[Dataset items]
################

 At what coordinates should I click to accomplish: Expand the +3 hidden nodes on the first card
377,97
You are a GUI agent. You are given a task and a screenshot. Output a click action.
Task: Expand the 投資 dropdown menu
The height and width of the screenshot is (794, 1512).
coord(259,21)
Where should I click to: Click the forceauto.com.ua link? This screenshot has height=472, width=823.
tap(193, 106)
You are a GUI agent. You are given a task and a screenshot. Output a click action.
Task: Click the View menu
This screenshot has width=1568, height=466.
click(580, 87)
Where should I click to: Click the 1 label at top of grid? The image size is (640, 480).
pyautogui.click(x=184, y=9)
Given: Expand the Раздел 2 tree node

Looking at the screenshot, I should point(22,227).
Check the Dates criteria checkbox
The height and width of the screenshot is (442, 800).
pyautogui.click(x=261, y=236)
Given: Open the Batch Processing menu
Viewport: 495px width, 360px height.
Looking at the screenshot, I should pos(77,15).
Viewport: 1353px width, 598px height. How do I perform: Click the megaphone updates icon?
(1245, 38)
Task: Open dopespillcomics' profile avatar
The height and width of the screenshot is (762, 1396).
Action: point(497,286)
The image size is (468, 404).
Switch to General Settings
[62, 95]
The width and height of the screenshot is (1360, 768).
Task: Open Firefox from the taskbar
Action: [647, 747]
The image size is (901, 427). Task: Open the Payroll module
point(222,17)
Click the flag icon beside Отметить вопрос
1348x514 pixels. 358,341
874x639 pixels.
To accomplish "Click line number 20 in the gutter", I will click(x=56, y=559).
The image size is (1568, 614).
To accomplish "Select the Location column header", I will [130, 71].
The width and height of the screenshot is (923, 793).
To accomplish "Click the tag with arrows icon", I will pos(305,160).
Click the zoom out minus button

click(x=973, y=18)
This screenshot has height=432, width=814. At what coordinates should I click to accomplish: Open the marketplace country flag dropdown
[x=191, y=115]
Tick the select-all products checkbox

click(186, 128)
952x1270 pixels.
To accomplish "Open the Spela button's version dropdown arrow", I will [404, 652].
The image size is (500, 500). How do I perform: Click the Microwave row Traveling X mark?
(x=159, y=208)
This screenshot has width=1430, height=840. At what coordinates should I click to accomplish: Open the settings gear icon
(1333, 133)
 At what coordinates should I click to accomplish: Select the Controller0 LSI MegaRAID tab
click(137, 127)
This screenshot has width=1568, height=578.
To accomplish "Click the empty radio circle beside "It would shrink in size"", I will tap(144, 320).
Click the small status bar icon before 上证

################

What needs to be done: From the entries, copy every line in which the word "menu" occurs.

Expected output:
Task: Expand the 投資 dropdown menu
Task: Click the View menu
Given: Open the Batch Processing menu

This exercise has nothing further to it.